Optical character recognition (OCR):
Optical Character Recognition (OCR) is a system used to convert scanned printed/handwritten image files into machine readable/editable format such as text document. OCR software receives its input as an image, processes it and compares its characters with a set of OCR fonts stored in its database. Character recognition, which is one of the applications of pattern recognition, is of great importance these days. Character recognition systems can be used in:
Financial business applications: for sorting bank checks since the number of checks per day has been far too large for manual sorting.
Commercial data processing: for entering data into commercial data processing files, (e.g. for entering the names and addresses of mail order customers into a database). In addition, it can be used as a work sheet reader for payroll accounting.
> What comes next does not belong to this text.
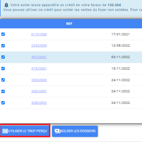
Task: Follow the link 30722001
Action: pos(39,57)
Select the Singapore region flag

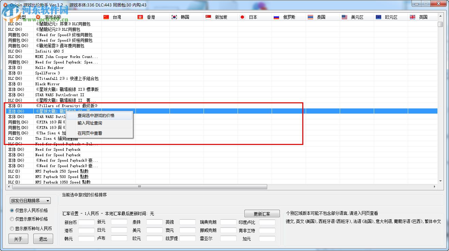[208, 16]
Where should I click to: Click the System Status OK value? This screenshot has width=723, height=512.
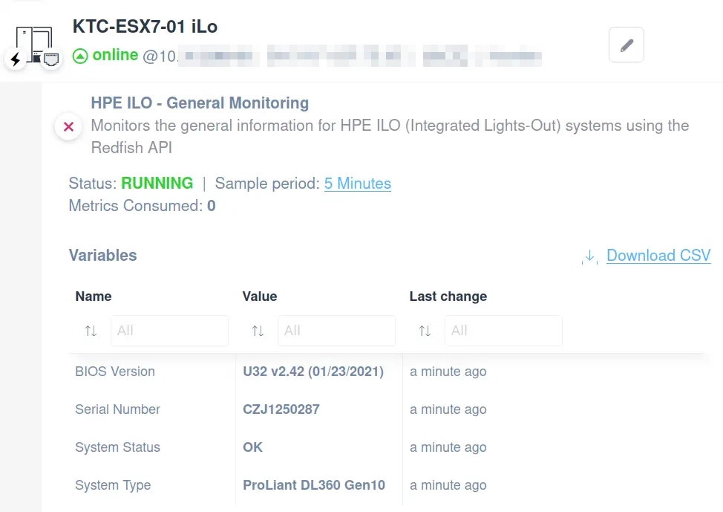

In postal department: for postal address reading, sorting and as a reader for handwritten and printed postal codes.
In newspaper industry: high quality typescript may be read by recognition equipment into a computer typesetting system to avoid typing errors that would be introduced by re-punching the text on computer peripheral equipment.
Use by blind: It is used as a reading aid using photo sensor and tactile simulators, and as a sensory aid with sound output. In addition, it can be used for reading text sheets and reproduction of Braille originals.
In facsimile transmission: that involves transmission of pictorial data over communications channels. In practice, the pictorial data is mainly text. Instead of transmitting characters in their pictorial representation, a character recognition system could be used to recognize each character then transmit its text 9 codes. Finally, it is worth to say that the biggest potential application for character recognition is as a general data entry for the automation of the work of an ordinary office typist.
OCR can be of two types: (1) on-line character recognition; and (2) off-line character recognition. The off-line OCR system type deals with printed and handwritten texts, while the on-line OCR system type deals with handwritten texts only see Figure 1.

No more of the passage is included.